[Data provided]
------------------------

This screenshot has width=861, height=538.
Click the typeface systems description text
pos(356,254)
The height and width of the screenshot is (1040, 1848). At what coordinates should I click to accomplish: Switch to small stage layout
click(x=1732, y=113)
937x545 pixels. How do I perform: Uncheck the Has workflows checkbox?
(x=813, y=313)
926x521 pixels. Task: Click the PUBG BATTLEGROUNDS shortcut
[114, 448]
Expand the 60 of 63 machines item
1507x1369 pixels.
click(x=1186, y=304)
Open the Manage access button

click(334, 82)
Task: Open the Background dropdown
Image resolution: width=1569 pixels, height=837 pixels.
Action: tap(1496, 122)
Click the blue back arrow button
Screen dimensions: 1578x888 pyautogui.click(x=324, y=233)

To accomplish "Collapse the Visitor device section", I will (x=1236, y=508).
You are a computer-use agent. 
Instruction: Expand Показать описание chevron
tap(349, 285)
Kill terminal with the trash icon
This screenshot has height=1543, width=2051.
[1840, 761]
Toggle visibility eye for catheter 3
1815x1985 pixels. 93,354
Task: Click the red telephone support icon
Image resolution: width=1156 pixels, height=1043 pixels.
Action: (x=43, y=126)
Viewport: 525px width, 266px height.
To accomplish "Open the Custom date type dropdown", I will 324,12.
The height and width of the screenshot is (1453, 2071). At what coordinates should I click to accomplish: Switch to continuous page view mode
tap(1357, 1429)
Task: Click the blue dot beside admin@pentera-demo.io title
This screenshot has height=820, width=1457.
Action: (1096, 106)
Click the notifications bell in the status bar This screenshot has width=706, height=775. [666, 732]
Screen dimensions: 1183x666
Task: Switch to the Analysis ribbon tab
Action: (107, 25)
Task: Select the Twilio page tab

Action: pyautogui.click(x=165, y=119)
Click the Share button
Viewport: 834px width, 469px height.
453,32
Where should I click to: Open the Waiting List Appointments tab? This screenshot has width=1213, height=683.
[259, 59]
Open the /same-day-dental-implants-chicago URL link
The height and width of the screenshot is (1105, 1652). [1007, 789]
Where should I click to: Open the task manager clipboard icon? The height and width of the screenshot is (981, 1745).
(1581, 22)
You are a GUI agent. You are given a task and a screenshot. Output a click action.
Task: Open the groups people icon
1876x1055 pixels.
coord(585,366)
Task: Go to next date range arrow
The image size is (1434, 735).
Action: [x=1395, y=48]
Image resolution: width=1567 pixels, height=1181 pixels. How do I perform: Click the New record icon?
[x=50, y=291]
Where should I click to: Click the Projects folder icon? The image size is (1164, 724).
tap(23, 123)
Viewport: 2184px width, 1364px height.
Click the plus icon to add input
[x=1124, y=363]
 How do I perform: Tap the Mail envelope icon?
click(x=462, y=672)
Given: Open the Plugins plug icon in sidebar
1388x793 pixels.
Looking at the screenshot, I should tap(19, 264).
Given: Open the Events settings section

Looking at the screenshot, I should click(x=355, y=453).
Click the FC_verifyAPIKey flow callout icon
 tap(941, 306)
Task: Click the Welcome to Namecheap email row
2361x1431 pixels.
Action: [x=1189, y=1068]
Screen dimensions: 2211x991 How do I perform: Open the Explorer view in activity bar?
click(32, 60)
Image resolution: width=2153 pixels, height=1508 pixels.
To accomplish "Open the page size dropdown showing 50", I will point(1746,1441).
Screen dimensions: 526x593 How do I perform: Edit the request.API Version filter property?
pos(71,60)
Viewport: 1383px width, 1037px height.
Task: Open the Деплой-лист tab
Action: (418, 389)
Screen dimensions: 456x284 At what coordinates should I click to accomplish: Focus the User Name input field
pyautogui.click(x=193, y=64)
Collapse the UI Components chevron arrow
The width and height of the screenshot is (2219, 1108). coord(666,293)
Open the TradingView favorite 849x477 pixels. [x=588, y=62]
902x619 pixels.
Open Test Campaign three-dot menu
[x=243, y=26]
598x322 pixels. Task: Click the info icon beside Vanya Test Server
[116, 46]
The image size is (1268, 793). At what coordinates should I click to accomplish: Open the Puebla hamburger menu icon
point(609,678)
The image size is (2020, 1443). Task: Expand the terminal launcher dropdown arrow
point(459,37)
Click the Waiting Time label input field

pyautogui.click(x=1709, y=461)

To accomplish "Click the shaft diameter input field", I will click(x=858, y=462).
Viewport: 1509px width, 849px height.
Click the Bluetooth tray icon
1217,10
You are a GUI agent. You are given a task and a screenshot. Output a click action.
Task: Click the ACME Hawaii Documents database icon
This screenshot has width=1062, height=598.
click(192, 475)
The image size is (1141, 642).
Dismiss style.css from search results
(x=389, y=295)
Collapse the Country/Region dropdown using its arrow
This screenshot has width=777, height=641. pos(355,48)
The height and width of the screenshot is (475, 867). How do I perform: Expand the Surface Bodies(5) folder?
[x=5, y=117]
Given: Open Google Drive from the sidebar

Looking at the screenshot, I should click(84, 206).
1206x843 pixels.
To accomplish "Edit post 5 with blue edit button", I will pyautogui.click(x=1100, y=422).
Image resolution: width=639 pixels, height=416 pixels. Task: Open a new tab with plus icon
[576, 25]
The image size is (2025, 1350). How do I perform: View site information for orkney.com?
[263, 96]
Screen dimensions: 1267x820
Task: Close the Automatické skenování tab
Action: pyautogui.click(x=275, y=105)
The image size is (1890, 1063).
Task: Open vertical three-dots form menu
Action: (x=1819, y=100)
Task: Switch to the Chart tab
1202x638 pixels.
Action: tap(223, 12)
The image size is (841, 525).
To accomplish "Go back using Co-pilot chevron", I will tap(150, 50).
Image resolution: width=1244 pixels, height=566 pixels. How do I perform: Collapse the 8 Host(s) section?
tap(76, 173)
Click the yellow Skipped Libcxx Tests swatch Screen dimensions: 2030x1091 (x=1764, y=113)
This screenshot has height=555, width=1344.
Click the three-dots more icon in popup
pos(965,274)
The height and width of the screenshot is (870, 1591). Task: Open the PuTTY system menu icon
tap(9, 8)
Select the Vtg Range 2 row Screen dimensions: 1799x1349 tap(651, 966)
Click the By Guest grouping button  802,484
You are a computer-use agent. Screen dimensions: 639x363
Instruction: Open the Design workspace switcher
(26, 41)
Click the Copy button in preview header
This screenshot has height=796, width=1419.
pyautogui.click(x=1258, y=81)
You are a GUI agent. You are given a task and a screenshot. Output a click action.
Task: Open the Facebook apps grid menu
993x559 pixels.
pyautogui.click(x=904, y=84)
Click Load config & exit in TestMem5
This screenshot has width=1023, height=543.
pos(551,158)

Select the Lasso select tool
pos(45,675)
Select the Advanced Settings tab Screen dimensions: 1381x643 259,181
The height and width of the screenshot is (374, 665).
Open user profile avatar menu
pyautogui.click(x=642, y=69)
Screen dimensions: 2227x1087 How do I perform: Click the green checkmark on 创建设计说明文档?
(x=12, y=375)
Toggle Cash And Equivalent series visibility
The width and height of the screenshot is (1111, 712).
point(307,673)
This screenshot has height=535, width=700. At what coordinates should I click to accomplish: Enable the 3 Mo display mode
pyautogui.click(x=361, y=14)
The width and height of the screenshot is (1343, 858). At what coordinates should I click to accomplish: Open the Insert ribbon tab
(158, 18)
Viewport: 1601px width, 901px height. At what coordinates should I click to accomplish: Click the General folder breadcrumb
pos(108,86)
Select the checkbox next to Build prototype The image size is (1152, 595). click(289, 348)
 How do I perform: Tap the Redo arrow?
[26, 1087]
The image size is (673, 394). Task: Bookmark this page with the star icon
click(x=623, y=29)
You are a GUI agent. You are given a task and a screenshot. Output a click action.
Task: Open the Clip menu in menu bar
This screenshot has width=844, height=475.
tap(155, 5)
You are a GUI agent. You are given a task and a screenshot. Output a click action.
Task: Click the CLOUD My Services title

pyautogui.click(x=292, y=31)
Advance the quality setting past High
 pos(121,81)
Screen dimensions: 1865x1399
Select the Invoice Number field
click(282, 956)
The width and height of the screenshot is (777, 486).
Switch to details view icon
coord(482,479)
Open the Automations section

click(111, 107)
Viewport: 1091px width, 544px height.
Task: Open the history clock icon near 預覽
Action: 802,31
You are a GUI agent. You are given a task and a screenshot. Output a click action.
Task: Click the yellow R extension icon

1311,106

------------------------

[Work request]
A single number is the whole answer: how many lines in the data above hold the string "next".

[Answer section]
2